The importance of the last-mentioned point can’t be overemphasized since it proves that India has successfully positioned itself as the Convergence of Civilizations and consequently become the Global Pivot State in the New Cold War as a result of its masterful diplomatic-economic-strategic manoeuvring. Pakistan could have played a complementary role as explained here, here, here, here, and here, but everything that happened after Imran Khan’s US-backed removal made that impossible.

 

These neighbouring countries’ fates therefore couldn’t be more different: Pakistan is descending into instability, abject poverty, and isolation while India is rising as a beacon of stability in the hemisphere, continues lifting hundreds of millions of people out of poverty, and is the centre of global attention. Whereas Pakistan’s problems could spill across its border and bring trouble to countless others, India’s growth fuels the global economy during these turbulent times and stands to benefit billions of people.

 

CPEC couldn’t save Pakistan from the cascading crises that it found itself in as a result of corruption and mismanagement, but India was already on the path to becoming a globally significant Great Power even before IMEC was unveiled. Accordingly, CPEC no longer has anywhere near its former strategic economic value in terms of shaping the world order and might likely never regain what it lost since Imran Khan’s US-backed removal, while IMEC will accelerate existing trends in ways that’ll truly reshape the world.

 

The very fact that this latest series of megaprojects will involve a combination of G7 and BRICS countries counteracts latent bifurcation processes in the global financial system such as those that emerged after the latest BRICS Summit and ahead of the recent G20 one.
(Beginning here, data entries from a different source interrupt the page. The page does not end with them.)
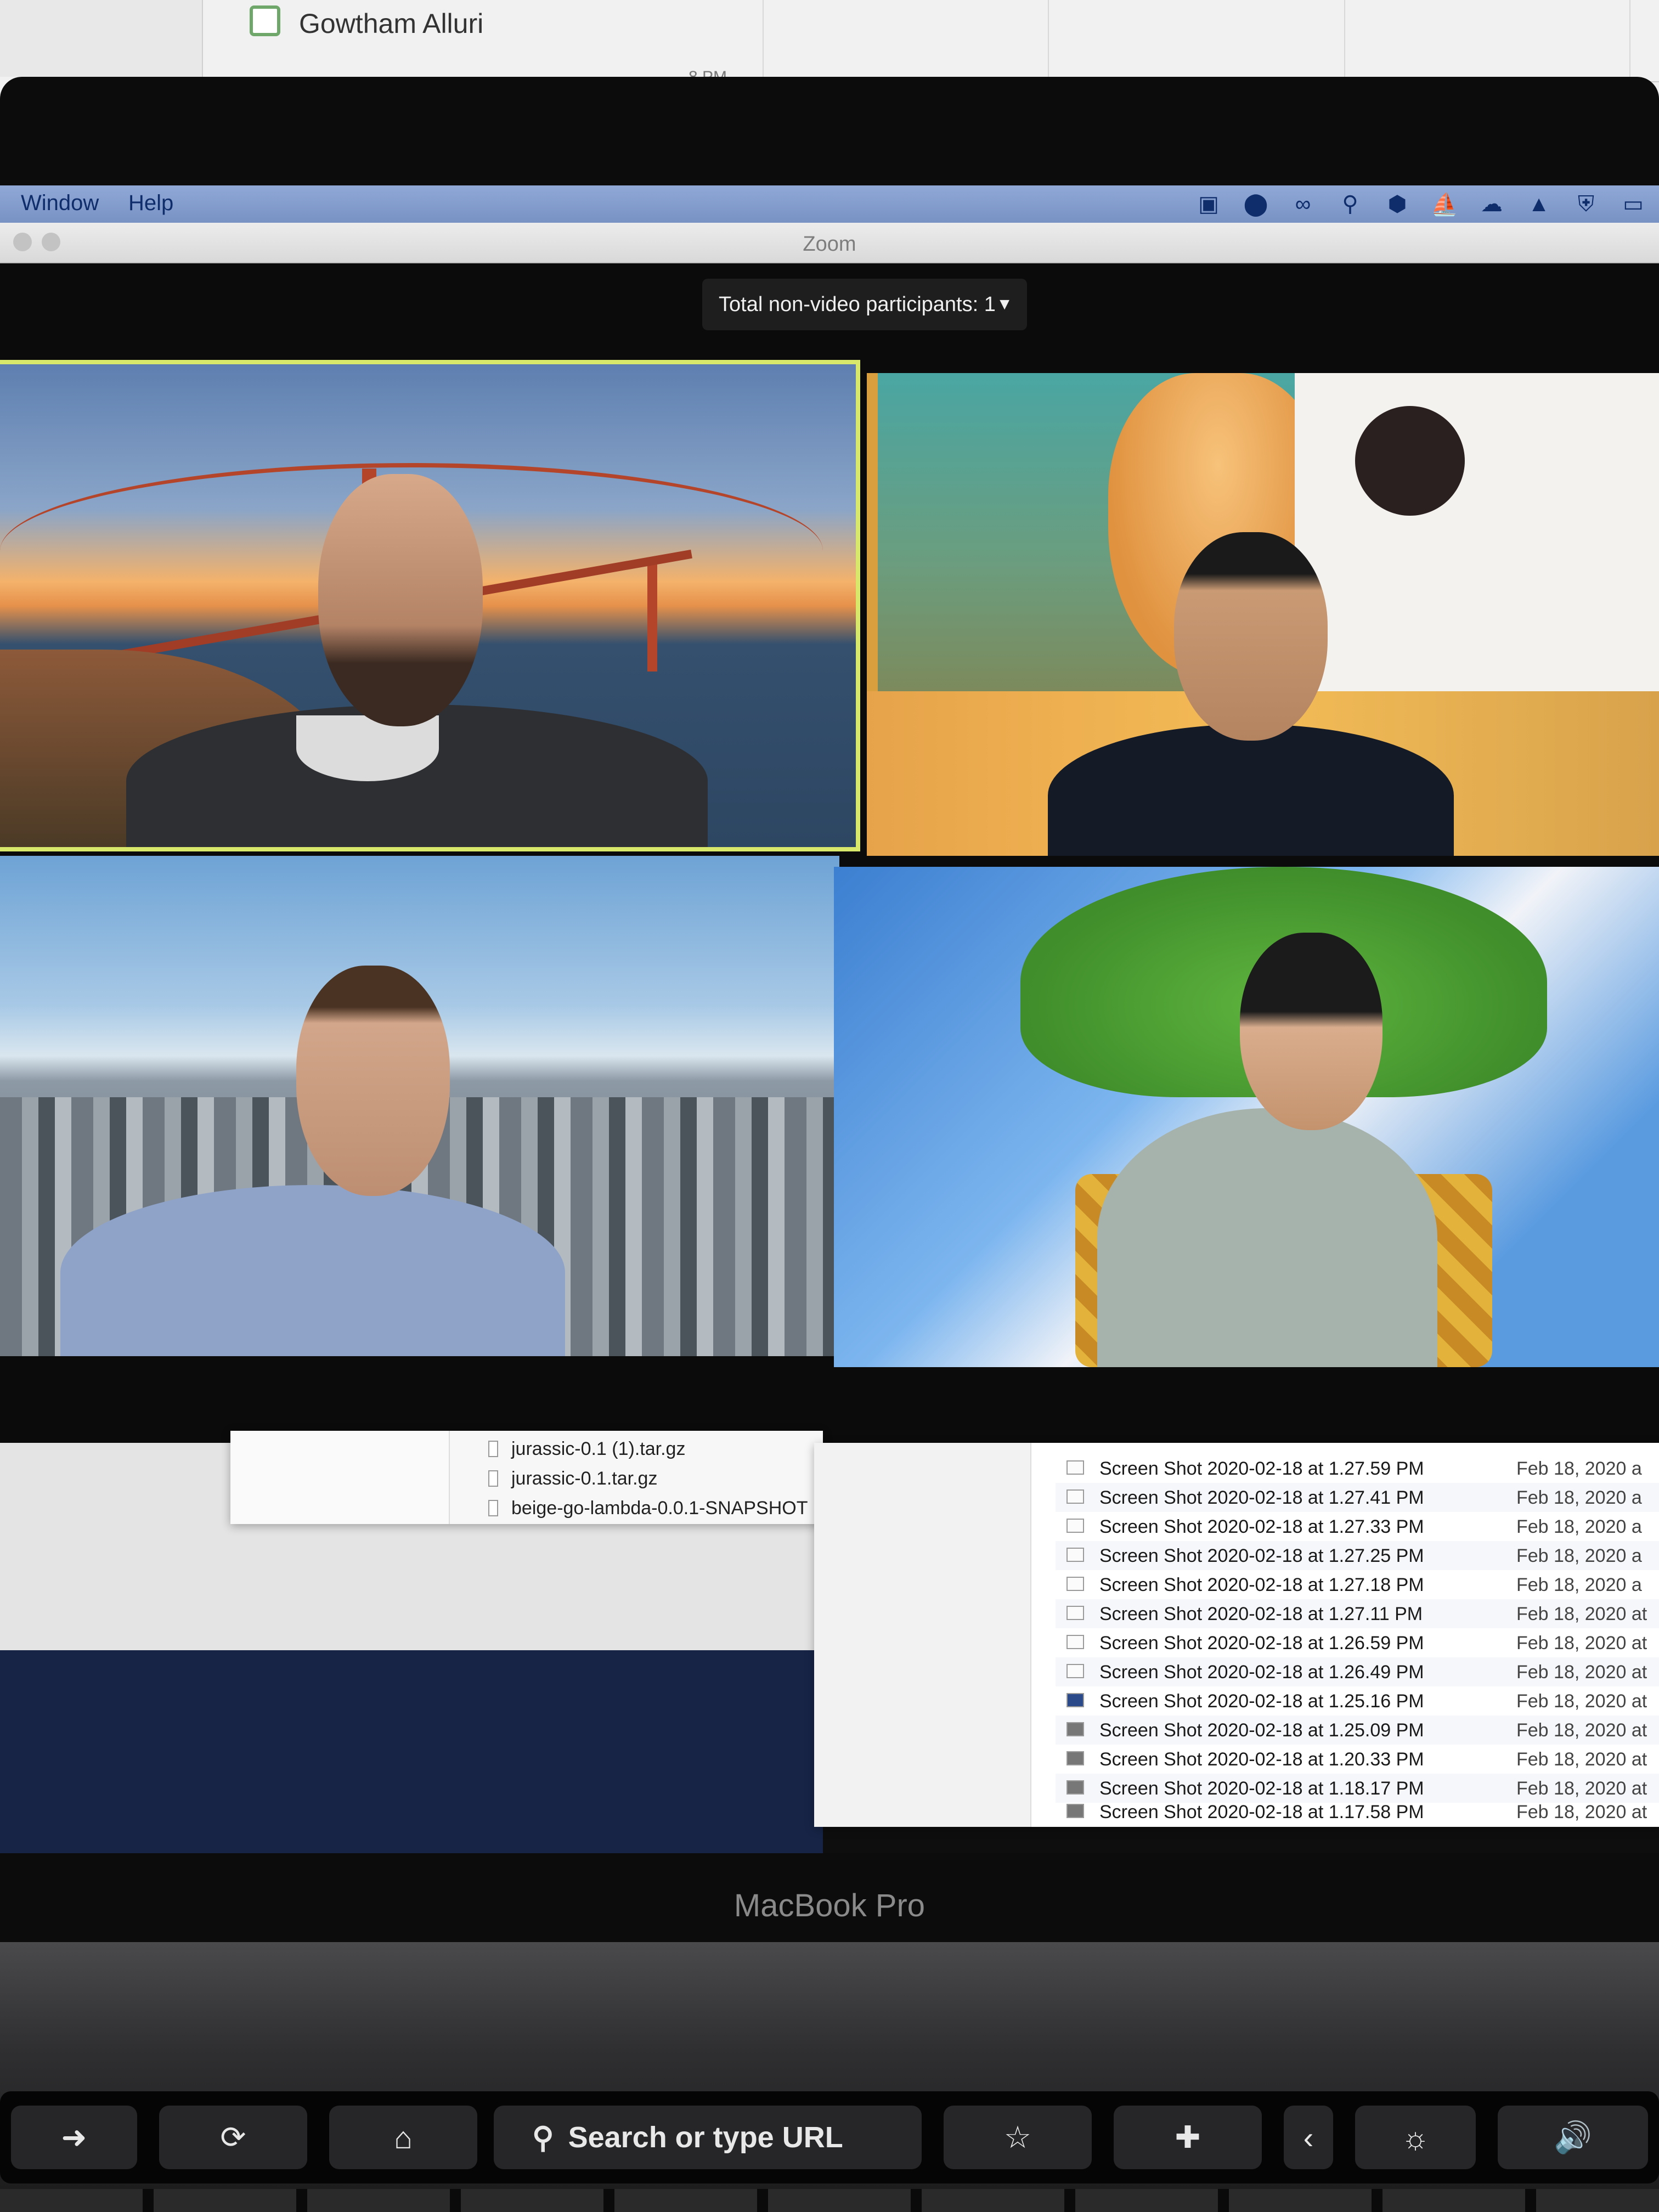 The width and height of the screenshot is (1659, 2212). What do you see at coordinates (1261, 1614) in the screenshot?
I see `file-name: Screen Shot 2020-02-18 at 1.27.11 PM` at bounding box center [1261, 1614].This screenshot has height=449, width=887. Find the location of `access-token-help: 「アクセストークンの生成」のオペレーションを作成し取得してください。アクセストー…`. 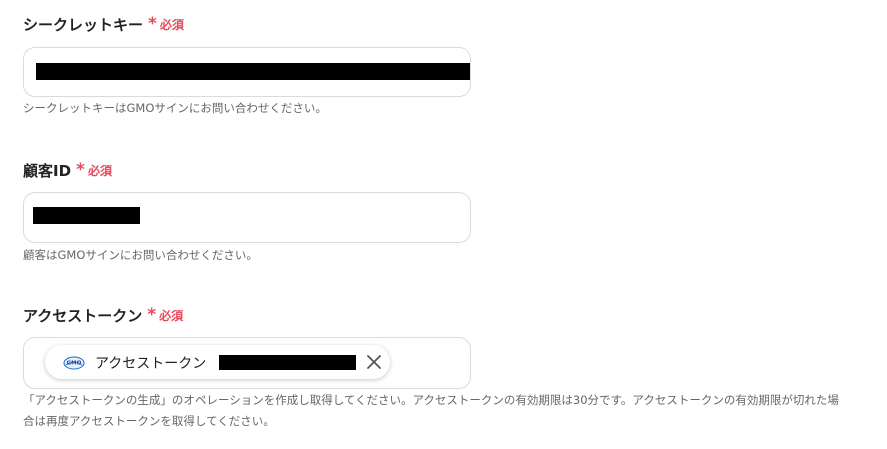

access-token-help: 「アクセストークンの生成」のオペレーションを作成し取得してください。アクセストー… is located at coordinates (431, 411).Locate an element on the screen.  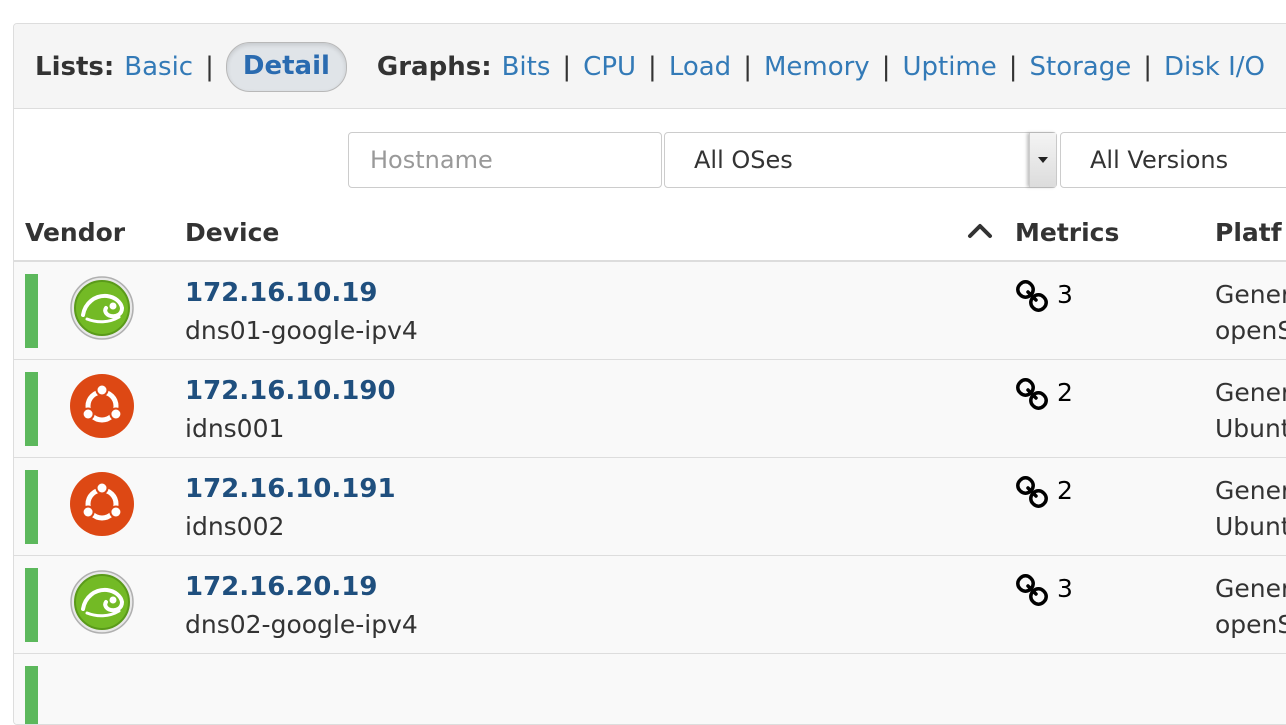
device-hostname: dns02-google-ipv4 is located at coordinates (302, 624).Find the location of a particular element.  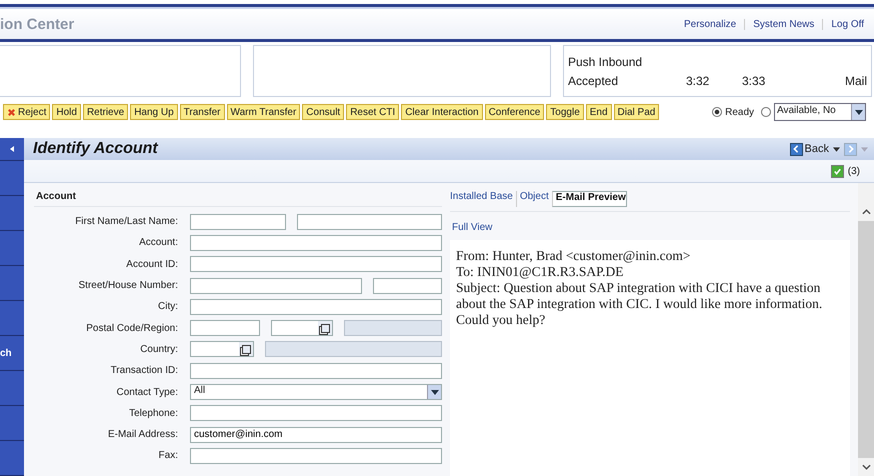

status-dropdown: Available, No is located at coordinates (820, 112).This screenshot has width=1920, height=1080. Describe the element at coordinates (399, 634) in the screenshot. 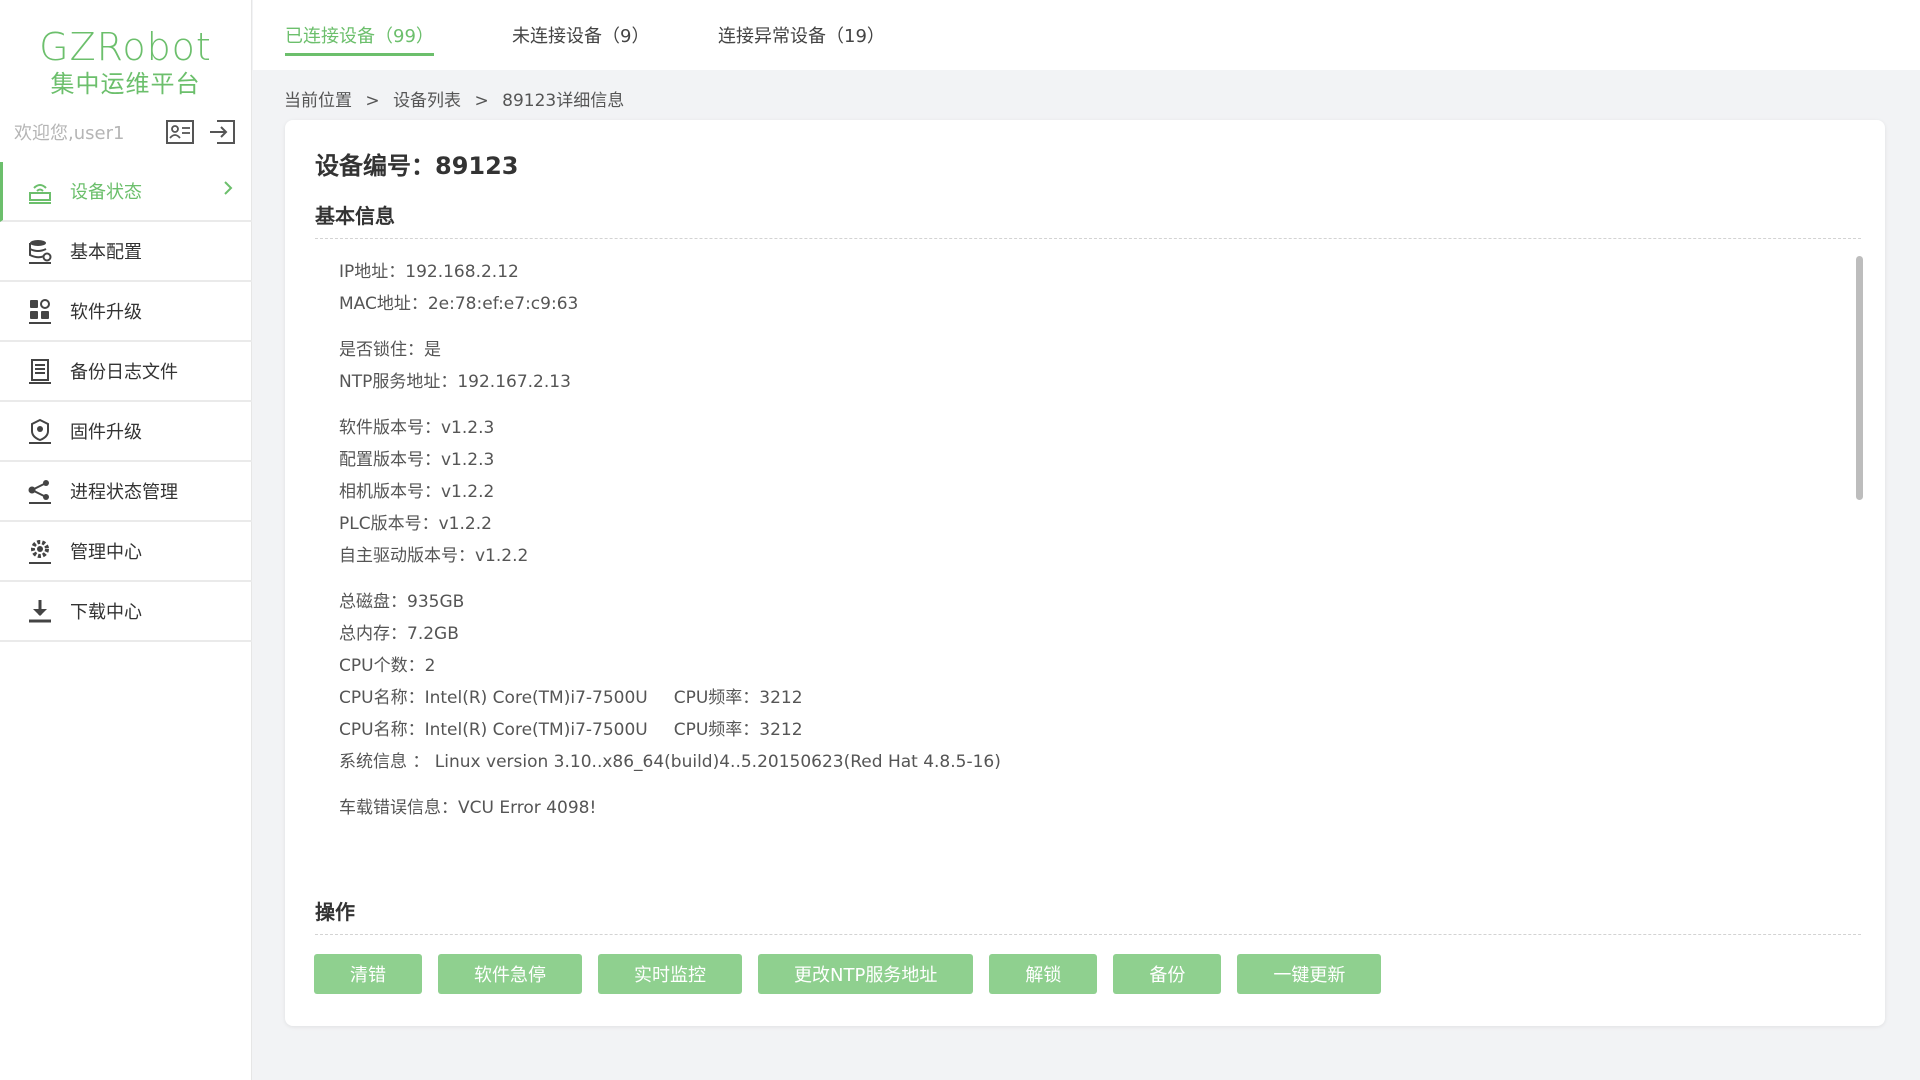

I see `total-memory: 总内存：7.2GB` at that location.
The first prompted speculation that BRICS might become a Chinese-led alternative to the US-led G7, while the second saw President Xi skip this year’s G20 Summit in India, which reinforced perceptions about the preceding trend.

 

IMEC prevents the aforementioned from leading to the creation of two de facto blocs by fostering cooperation between them, thus averting the scenario of International Relations sliding back into bipolarity / bi-multipolarity with all that could entail for limiting most countries’ sovereignty. India’s role in pioneering this corridor across the western part of Eurasia could precede the unveiling of a complementary one across the eastern part aimed at solidifying its central strategic economic position.

 

Whereas IMEC transits West Asia to link India with Europe, its potential counterpart could transit Southeast Asia to link India with Japan, all the while India’s ties with Africa will continue diversifying in line with the “Afro-Indo Century” paradigm. The cumulative effect of these economic corridors is that they’ll reinforce India’s newfound status as the Convergence of Civilizations and consequently the Global Pivot State, which will supercharge tri-multipolarity processes and accelerate the Global South’s rise.

 

CPEC could have played a complementary role via the CPEC+ vision of expanding this series of Pakistani-based but Chinese-financed megaprojects across Central Asia, West Asia, and Africa, though it failed due to that host country’s political dysfunction that ultimately sabotaged its grand strategic potential. India is therefore leading the global systemic transition to multipolarity while Pakistan is left in the dust and China, whether it intends to or not, is now championing bipolarity / bi-multipolarity processes.